-------- Supplied records --------

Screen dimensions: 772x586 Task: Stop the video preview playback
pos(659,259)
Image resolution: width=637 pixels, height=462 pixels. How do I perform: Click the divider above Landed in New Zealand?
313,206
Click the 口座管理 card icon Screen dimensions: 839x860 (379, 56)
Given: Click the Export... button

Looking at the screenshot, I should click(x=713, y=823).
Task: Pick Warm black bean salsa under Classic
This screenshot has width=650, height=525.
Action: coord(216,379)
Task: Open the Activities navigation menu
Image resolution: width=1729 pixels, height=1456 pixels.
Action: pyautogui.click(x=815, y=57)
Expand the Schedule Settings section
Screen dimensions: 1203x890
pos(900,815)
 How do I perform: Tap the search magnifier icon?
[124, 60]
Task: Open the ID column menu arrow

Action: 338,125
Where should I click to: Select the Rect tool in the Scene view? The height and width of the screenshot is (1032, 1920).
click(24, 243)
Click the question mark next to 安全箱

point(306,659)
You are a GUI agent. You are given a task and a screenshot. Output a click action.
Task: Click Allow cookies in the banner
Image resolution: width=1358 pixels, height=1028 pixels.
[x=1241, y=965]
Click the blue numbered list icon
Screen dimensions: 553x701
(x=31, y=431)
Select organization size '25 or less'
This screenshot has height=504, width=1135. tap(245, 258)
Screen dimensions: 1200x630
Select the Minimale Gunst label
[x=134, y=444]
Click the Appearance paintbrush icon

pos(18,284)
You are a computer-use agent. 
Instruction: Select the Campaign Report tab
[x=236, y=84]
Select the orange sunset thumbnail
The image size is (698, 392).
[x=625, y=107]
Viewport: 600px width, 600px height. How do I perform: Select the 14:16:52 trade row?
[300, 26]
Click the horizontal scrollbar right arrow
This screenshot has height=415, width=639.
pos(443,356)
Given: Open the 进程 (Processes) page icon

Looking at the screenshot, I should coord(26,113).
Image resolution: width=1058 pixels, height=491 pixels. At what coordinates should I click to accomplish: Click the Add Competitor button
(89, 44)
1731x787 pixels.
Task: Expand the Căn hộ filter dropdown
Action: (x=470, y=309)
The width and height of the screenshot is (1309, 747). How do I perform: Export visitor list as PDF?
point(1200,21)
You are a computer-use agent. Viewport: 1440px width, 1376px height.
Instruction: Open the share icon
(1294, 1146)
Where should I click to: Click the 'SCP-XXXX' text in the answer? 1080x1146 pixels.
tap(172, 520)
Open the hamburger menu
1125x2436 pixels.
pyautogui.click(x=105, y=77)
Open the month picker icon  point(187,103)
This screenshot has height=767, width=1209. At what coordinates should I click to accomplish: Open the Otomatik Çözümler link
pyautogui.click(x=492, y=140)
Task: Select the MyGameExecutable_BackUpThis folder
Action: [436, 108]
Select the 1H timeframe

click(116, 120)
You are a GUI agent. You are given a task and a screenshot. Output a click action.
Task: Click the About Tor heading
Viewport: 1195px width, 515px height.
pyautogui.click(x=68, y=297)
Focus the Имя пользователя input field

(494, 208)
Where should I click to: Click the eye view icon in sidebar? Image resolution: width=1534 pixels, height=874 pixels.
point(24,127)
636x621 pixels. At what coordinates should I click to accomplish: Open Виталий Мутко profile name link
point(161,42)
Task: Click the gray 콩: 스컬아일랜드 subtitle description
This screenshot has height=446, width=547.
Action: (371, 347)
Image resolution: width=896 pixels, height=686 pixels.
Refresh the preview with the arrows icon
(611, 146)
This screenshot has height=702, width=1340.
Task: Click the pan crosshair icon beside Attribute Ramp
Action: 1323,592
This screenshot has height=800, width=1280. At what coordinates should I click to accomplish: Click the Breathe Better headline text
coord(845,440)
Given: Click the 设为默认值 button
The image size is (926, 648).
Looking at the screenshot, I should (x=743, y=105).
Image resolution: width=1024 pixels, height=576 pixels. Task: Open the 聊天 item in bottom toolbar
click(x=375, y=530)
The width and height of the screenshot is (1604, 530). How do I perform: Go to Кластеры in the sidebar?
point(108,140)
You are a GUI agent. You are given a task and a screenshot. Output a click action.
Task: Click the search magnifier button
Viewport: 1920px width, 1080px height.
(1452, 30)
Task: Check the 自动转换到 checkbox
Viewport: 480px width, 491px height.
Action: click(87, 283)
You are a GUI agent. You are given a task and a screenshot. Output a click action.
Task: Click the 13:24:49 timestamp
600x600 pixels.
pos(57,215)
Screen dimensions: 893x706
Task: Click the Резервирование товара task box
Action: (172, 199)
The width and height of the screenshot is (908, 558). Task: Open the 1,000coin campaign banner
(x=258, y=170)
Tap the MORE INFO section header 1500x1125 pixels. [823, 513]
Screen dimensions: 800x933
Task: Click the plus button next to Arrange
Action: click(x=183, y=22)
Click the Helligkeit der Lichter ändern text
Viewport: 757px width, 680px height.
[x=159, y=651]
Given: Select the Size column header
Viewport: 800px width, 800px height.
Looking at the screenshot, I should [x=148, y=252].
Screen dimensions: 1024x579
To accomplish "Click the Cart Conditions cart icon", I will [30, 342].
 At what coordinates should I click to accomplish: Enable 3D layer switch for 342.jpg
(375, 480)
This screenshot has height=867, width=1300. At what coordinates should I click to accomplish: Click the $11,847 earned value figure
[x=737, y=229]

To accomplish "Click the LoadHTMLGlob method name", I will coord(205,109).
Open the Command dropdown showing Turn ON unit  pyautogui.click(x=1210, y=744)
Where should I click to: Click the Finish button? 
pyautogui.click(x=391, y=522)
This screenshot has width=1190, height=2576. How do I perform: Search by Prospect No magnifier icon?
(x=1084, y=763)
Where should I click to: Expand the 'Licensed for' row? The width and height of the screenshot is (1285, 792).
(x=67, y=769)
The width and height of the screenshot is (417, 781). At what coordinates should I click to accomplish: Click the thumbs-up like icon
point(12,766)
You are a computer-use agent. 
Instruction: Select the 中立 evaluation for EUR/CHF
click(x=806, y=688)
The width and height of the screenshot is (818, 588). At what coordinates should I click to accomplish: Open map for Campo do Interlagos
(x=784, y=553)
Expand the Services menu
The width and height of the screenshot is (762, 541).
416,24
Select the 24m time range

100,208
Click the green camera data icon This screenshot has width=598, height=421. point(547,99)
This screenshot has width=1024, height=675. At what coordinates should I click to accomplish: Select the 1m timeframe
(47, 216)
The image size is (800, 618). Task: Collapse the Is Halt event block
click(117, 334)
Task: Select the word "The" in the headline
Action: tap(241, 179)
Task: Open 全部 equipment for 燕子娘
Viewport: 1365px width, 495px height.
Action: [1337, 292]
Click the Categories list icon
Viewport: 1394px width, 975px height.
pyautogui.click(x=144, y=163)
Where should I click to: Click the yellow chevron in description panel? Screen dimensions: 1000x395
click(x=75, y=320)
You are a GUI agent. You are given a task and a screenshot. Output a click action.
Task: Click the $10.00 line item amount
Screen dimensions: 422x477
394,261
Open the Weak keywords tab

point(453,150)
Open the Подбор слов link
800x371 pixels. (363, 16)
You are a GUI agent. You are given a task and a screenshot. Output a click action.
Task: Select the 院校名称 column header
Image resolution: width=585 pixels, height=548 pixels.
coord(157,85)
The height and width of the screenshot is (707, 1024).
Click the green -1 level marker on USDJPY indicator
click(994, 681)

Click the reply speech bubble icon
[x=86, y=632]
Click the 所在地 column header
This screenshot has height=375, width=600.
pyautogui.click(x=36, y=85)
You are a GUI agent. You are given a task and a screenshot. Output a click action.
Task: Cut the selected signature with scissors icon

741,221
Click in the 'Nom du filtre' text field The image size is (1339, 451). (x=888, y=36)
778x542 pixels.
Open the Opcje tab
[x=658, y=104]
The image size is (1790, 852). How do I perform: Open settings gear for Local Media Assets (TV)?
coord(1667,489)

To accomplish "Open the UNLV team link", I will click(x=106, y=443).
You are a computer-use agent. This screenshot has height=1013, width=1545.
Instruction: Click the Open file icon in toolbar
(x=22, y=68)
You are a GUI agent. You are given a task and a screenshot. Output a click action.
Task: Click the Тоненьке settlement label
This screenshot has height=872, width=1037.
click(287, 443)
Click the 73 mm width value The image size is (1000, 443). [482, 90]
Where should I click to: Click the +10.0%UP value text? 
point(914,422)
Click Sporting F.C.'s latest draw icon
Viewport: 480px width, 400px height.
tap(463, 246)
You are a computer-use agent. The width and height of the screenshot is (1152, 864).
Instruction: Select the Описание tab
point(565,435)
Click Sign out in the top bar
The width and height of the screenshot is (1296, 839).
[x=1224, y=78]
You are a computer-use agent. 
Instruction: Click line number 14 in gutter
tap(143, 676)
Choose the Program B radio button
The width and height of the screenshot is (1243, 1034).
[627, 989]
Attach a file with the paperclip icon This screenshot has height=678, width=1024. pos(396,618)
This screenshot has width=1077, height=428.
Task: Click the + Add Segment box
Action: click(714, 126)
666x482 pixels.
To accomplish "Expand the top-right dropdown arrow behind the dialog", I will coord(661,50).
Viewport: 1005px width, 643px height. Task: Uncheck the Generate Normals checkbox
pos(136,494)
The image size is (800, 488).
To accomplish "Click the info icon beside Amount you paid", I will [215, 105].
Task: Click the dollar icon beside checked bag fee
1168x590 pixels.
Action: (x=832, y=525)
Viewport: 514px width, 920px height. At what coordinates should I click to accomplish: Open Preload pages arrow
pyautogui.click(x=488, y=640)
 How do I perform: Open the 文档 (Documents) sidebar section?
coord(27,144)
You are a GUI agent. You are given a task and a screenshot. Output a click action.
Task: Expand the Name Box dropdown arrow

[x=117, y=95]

--------

#### [Your instructions]
Read through the entries, then copy every line where the string "will" is found.

#### [Response to the exercise]
To accomplish "Click the Cart Conditions cart icon", I will [30, 342].
To accomplish "Click the LoadHTMLGlob method name", I will coord(205,109).
To accomplish "Open the UNLV team link", I will click(x=106, y=443).
To accomplish "Expand the top-right dropdown arrow behind the dialog", I will coord(661,50).
To accomplish "Click the info icon beside Amount you paid", I will [215, 105].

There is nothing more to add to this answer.